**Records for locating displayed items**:

--- begin ---

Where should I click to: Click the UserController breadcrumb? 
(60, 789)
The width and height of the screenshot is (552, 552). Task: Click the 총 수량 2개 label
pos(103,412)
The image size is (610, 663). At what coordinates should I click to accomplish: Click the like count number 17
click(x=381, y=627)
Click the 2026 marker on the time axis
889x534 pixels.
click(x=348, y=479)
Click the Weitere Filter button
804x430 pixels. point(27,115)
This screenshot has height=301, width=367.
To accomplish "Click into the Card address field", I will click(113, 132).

--- end ---
--- begin ---

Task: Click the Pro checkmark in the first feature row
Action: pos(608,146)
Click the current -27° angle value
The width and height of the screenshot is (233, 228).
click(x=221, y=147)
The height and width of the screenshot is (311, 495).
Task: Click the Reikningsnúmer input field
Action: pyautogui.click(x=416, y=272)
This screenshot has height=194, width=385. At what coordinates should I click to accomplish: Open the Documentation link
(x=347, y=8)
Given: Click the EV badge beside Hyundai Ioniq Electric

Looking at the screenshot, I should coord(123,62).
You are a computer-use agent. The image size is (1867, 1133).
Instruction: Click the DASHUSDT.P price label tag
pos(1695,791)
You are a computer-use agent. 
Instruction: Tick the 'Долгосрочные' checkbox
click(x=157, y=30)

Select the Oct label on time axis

--- end ---
--- begin ---

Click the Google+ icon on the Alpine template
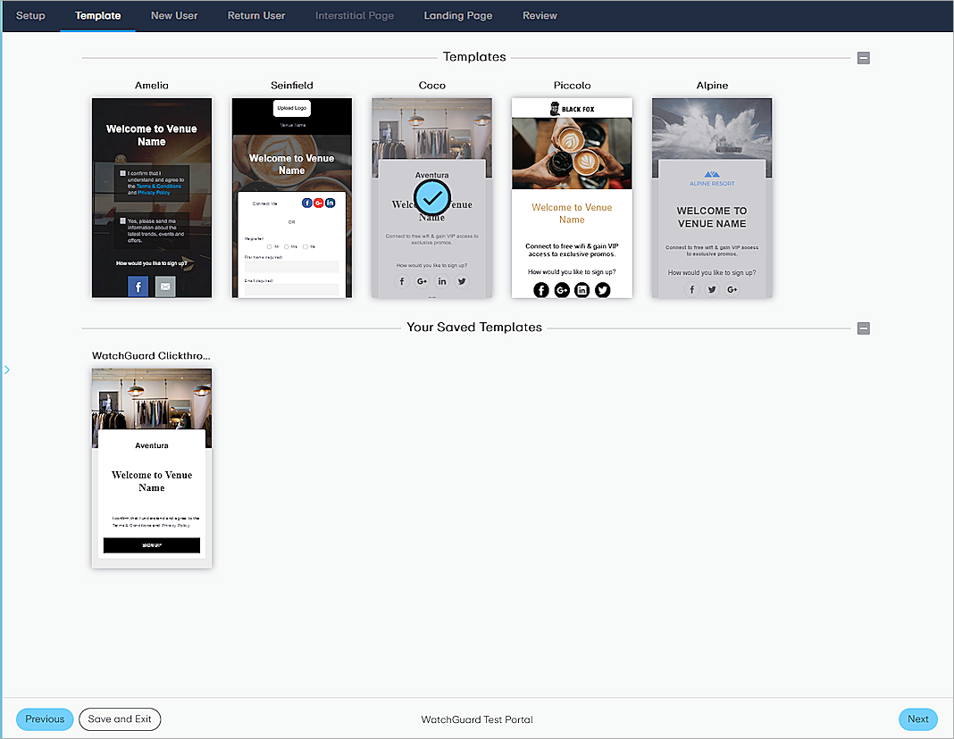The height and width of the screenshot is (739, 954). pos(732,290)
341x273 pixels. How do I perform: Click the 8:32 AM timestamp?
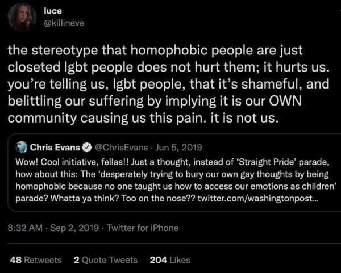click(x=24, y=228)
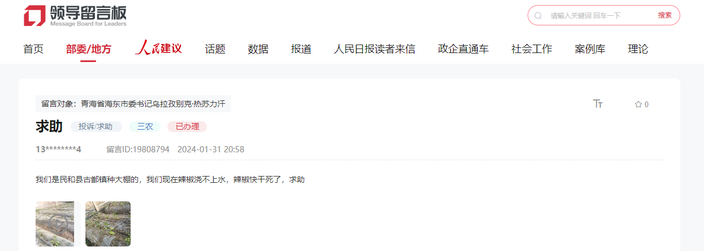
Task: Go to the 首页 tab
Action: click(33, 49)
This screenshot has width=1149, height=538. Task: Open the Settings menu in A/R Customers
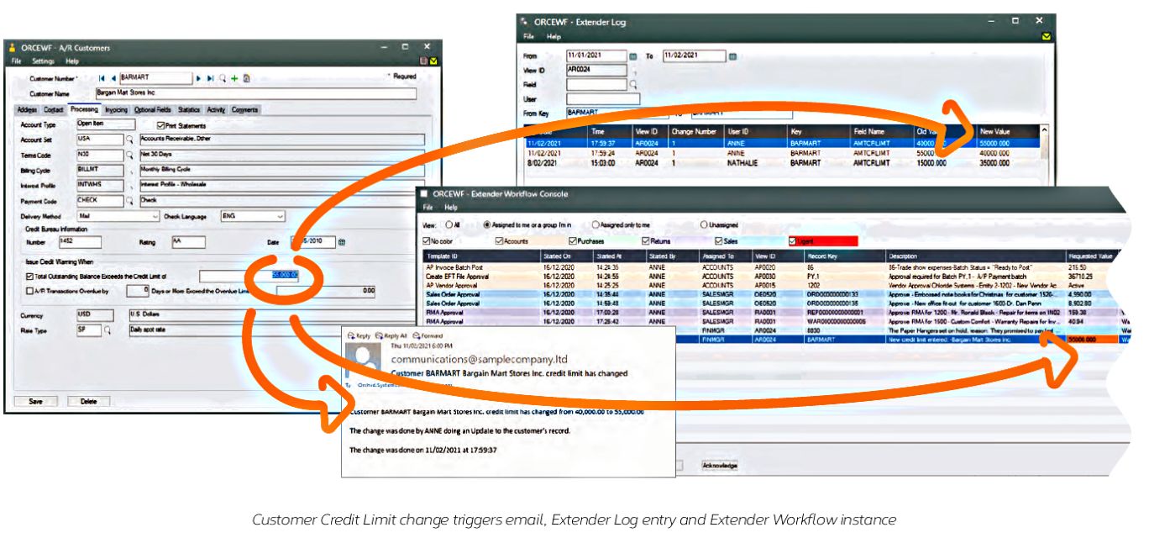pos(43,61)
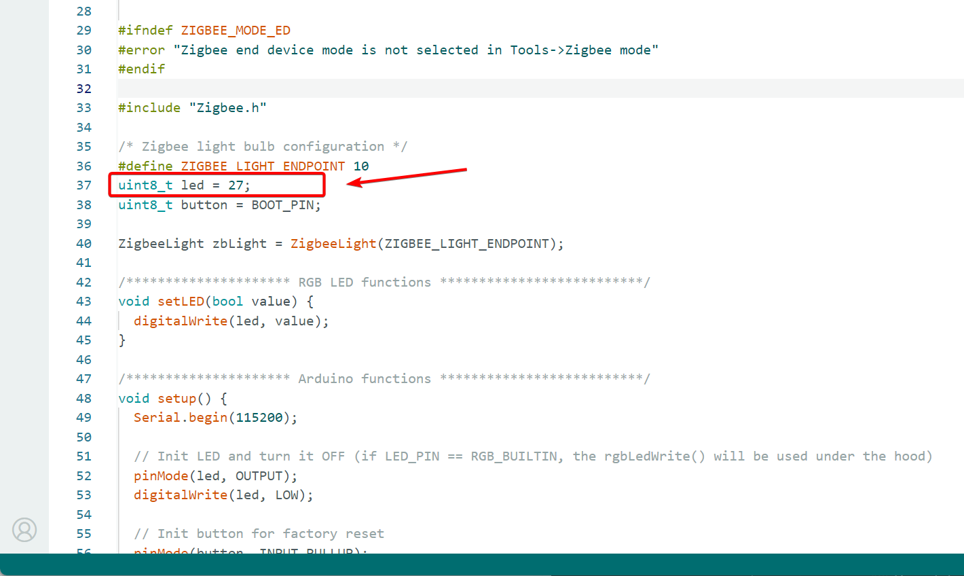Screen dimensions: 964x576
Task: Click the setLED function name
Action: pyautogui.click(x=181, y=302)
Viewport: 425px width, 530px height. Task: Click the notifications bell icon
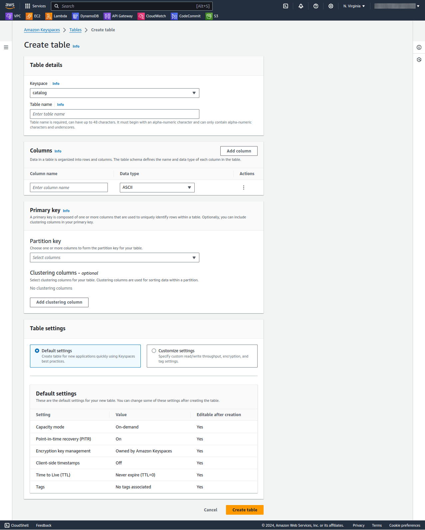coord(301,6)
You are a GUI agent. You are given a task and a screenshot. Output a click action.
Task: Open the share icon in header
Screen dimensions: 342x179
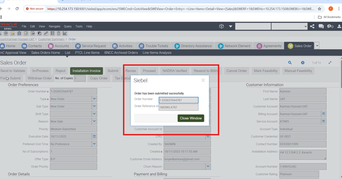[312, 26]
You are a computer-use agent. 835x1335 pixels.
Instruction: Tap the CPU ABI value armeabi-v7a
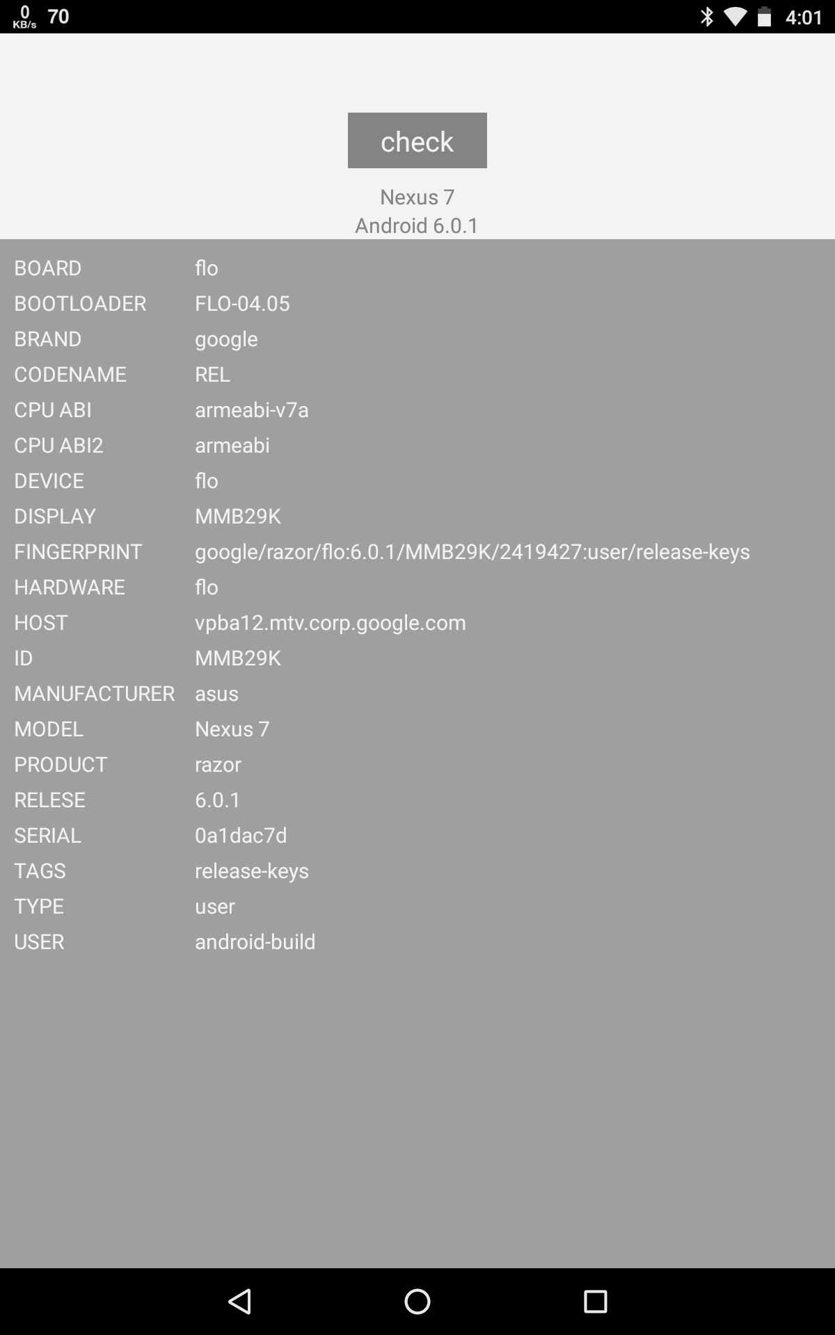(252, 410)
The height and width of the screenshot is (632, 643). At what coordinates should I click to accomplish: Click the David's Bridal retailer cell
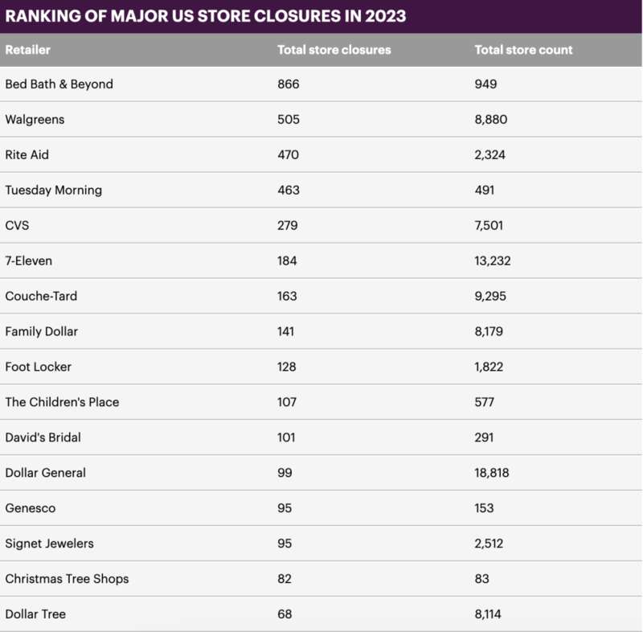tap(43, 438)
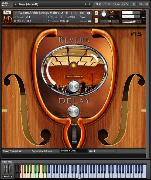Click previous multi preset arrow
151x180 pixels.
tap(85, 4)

--- end ---

**Do this**: Pick out each line of the material above that contains the word "icon", and copy every such line in full.

**Complete answer**:
Click the Google+ icon on the Alpine template
Viewport: 425px width, 530px height. Task: Click the notifications bell icon
Task: Open the share icon in header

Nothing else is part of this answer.